The town of Huddersfield and its football club also take centre stage and not just because the narrative features the end of the latter’s unbeaten run on a memorable Monday night in SE7. Breen is an effective story-teller and his tale is a credible and well-structured one.

 

He is a clever writer, although at times I felt he had put statements into the mouths of his characters that stretched credulity. Would Afghanistan veteran Lance really tell his new Irish friend Fergus that a promoted Charlton would be able to buy players as good as Colchester United goalscorer Wordsworth “in order to make our own poetry in the second division next year”. That feels more like a journalistic flourish than reported speech to me.

 

This is a work of fiction, so Breen is entitled to take some liberties.
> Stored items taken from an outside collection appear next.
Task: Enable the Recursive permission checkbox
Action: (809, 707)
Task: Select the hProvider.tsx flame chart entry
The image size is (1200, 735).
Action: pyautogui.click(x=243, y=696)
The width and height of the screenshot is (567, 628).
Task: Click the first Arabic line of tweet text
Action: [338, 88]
I never heard anyone chant “Chrissie Powell’s men are we!” or call midfielder Danny Hollands the “flying Dutchman”.

 

But useful as the football club’s story is in anchoring the tale, the author also has to accept that supporters are both knowledgeable and obsessive. They will pick up on any inconsistencies.

 

My recollection is that Sheffield United’s 2-2 draw at Stevenage had not finished when Charlton reached full-time in their match at Carlisle United’s Brunton Park on the penultimate weekend, so we had to wait for promotion to be confirmed.

 

More jarringly, we are told that the team did not make the play-offs in 2010 and that the 1985 move to Selhurst Park was only intended to be temporary, when in each case the opposite is true.

 

In Breen’s defence, however, the latter two are Lance’s recollection of events and therefore do not have to be treated as definitive. This highlights another characteristic of the novel. Although it pays homage to 1992, Bartram, the FA Cup winners of 1947 and the 7-6 match a decade later, it was transparent that the author’s own perspective is closer to that of his Irish character.

 

His is not the club that had spent eight comparatively recent seasons in the Premier League, but rather the diminished one battling to get out of League One. Lance’s Charlton tattoo had “kept me going… like a torch in darkness” in Afghanistan and he recounts his grandfather’s stories about the club to Fergus, yet he is strangely reticent about the likes of Clive Mendonca and Alan Curbishley, who would surely be his own heroes. Or even about Alan Pardew.

 

The author also attributes more weight to the Johnstone’s Paint Trophy home defeat by Brentford than some of us would think appropriate, suggesting that: “The bubble had burst.” I think not.

 

That might be a mistake, but generally the perspective of a newcomer is every bit as valid as that of older hands. It is just different.

 

One passage that might strike a stronger chord with older readers is Fergus’s reaction to the level of abuse directed at Huddersfield fans from the back seats of an official Charlton supporters’ coach as it departs after the Addicks’ defeat.

 

As it happens I was the person in charge of away travel at the time and I don’t doubt the plausibility of the Irishman’s discomfort, although I would like to think the description of “drunken, coke-eyed teenagers” is slightly overblown. But perhaps in this case it is me who is naïve.

 

It would be churlish to deny, however, that this is very recognisably Charlton’s promotion campaign and the vibrant presence of manager Chris Powell is properly represented, with suitable tribute paid to the key players and events as seen from the stands.

 

Fiction is hard enough to write well without having to deal with the pedantry of people like me, but I am reviewing the book for a Charlton fanzine, after all.

 

Ultimately, the novel depends not on the accuracy of its depictions of the Addicks but on the strength of the storytelling and the neat construction and resolution of the plot. It also picks up on issues such as knife crime and gangs that threaten people’s well-being as they go about their everyday lives in some of the London boroughs, but in a balanced and realistic way. You never feel you are being lectured.

 

Overall, it’s a cracking read, whether or not you are a Charlton fan. But if you are then you shouldn’t miss it. The Charlton Men (ISBN 978-1-78308-166-0), by Paul Breen, is published by Thames River Press and priced £9.99. It is available to buy on Amazon.